Even though Pulkovo in Saint Petersburg is one of the world’s most beautiful airports, it serves significantly fewer global flights than Moscow, which has five international airports. Unless you live in Finland, which is a train ride from Russia’s northern capital, you’ll probably have to get to Moscow first to visit Saint Petersburg, because it’s either impossible or to expensive to fly there directly.
Statistics says Saint Petersburg gets 60 sunny days a year, but in fact people in Russia’s northern capital enjoy cloudless sky for about 30 days a year. Higher level of humidity makes winters in Saint Petersburg almost unbearable, while Moscow winters can be pretty spectacular, in addition to having at least 90 cloudless and 170 partly cloudy days a year.
Famous for its vibrant bar culture, Saint Petersburg is much less versatile when it comes to clubbing. Decent clubs are scarce and even then they rarely score internationally-acclaimed DJs. So if you’re up for a party, you should head to Moscow, which reportedly never sleeps.
While being an attraction in its own right, Moscow’s metro is arguably the cheapest and most reliable way to move around the city. With 206 metro stations and counting, it can get you basically anywhere. The metro in Saint Petersburg comprises 67 stations and is somewhat less spectacular, although it is home to the world’s deepest metro station – Admiralteyskaya.
Russia’s capital invests heavily into its appearance: Moscow streets are impressively clean and lavishly decorated. Saint Petersburg tries to keep up, and though anything further than the city center is still pretty romantic, it’s not exactly visually appealing.
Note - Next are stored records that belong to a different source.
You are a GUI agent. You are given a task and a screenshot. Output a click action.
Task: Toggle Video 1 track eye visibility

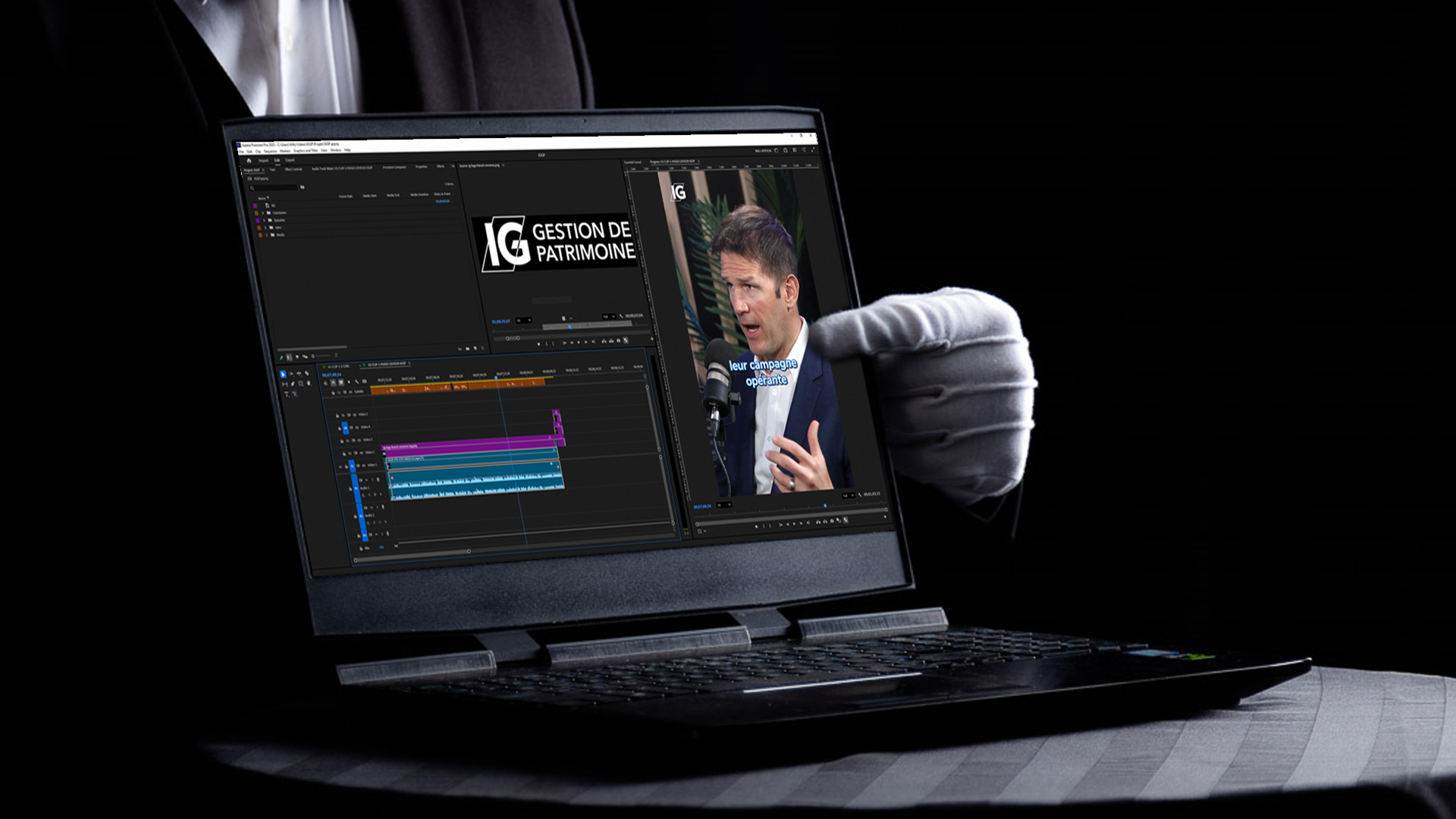click(364, 466)
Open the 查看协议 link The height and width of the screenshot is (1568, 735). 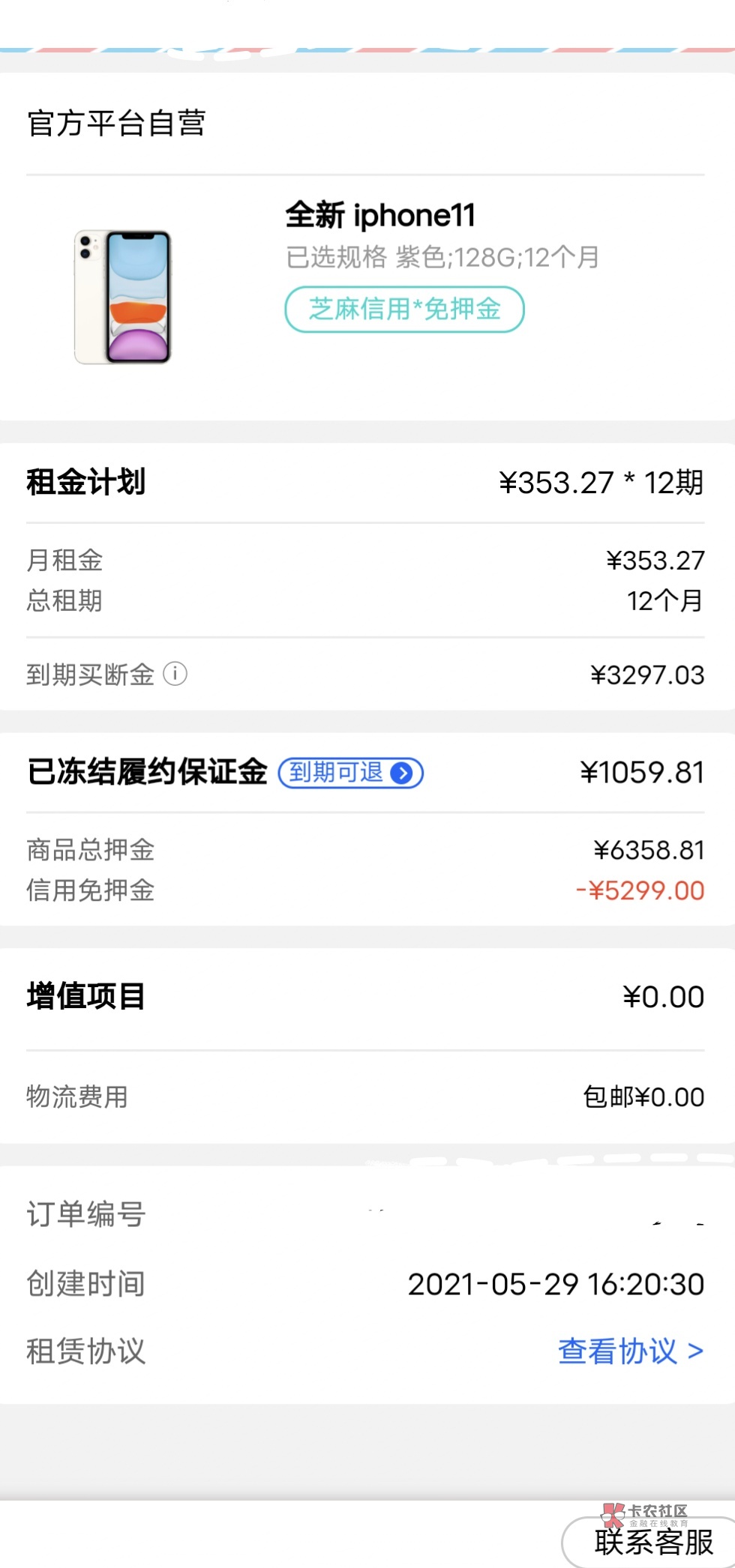[630, 1351]
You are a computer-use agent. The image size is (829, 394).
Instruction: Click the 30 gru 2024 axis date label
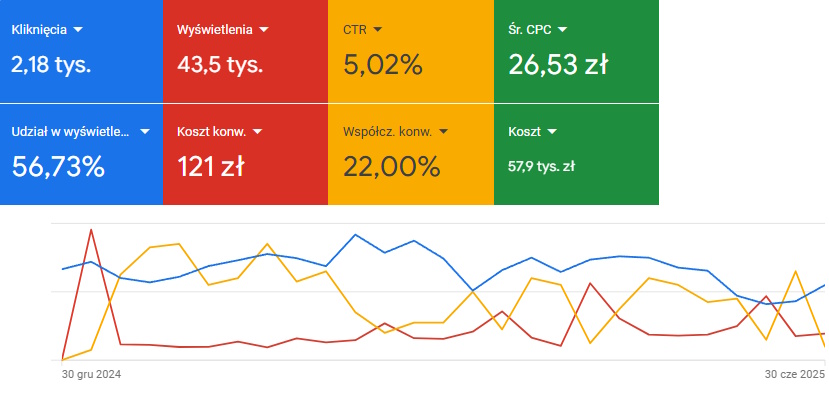[91, 374]
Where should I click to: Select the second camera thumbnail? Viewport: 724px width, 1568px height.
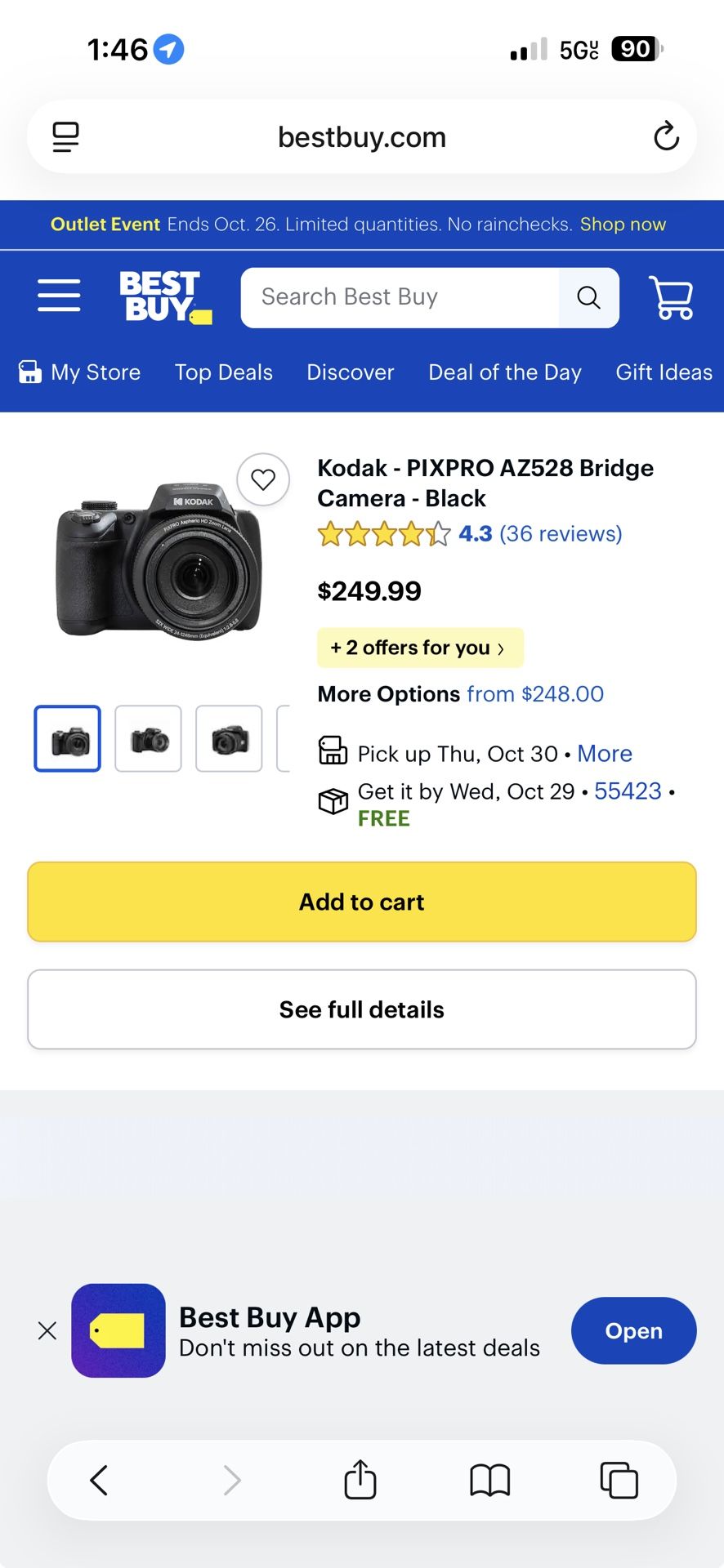(x=148, y=739)
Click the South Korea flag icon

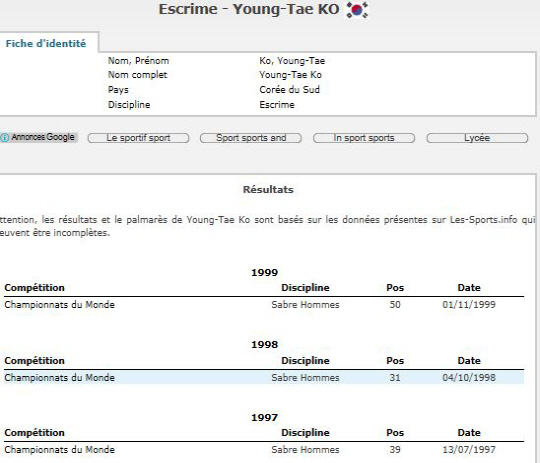tap(357, 10)
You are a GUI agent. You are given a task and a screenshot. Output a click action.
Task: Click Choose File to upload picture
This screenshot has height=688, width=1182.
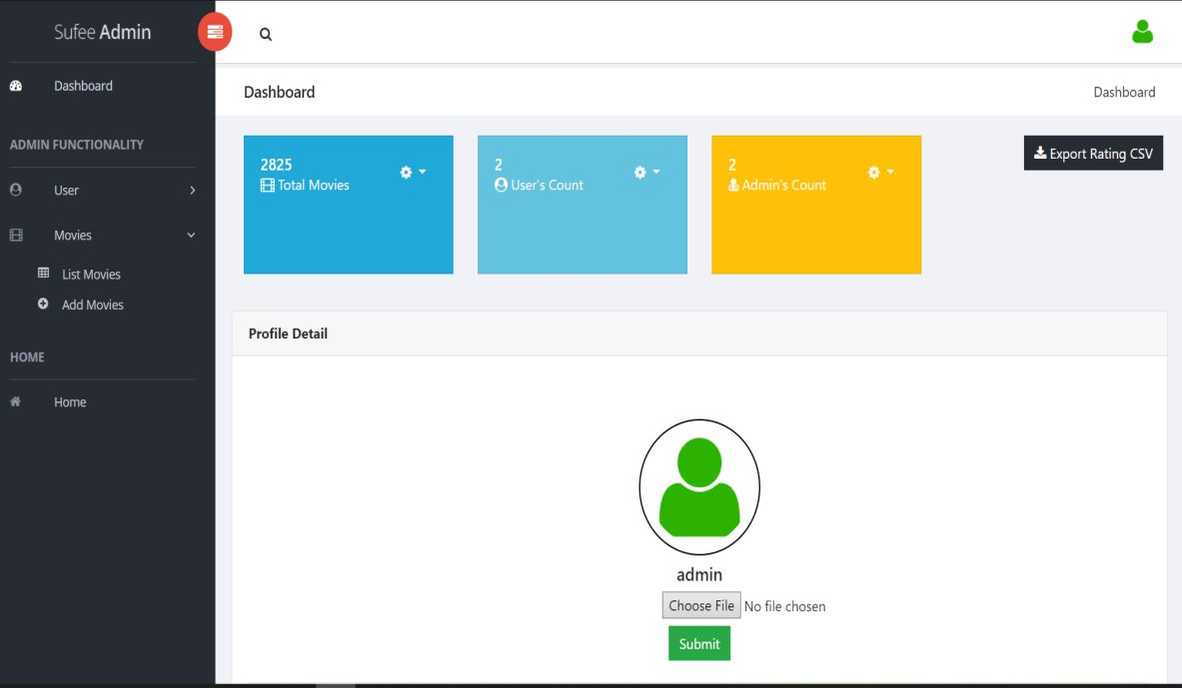coord(701,605)
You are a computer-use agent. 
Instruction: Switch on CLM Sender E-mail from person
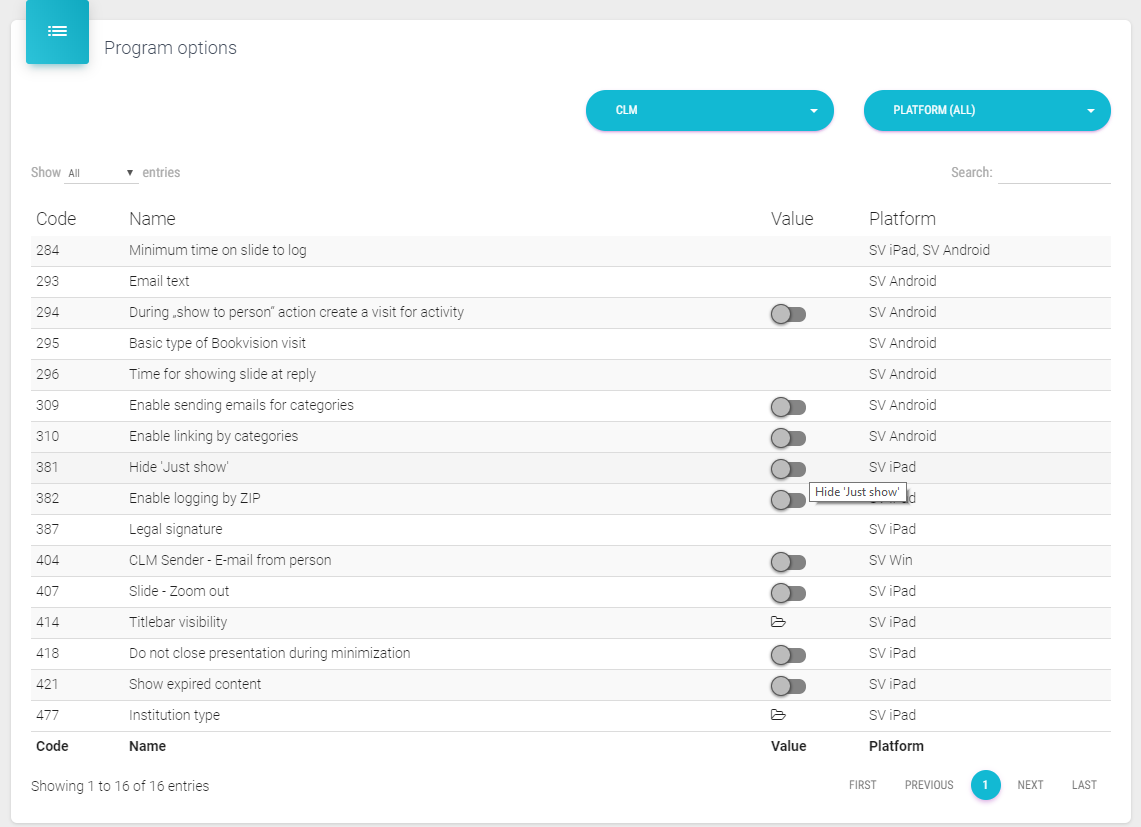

Moscow is working hard to become the country’s most cycle-friendly city: there are 380 government-sponsored bike rental stations, and in 2016 Russia’s capital had 250 km (155 miles) of cycle lanes. Saint Petersburg’ s cycling infrastructure is a work in progress: there are only five cycle lanes in the suburbs and a few cycle routes in the city parks. If you love exploring cities by bike, Moscow is a better place to do so.
As of 2016, Moscow is home to 2,393 restaurants, while Saint Petersburg has 1,450. New food places pop up almost every week, so Russia’s capital is faster at adopting emerging culinary trends. If a gastronomic experience is what you’re looking for, Moscow is the place for you.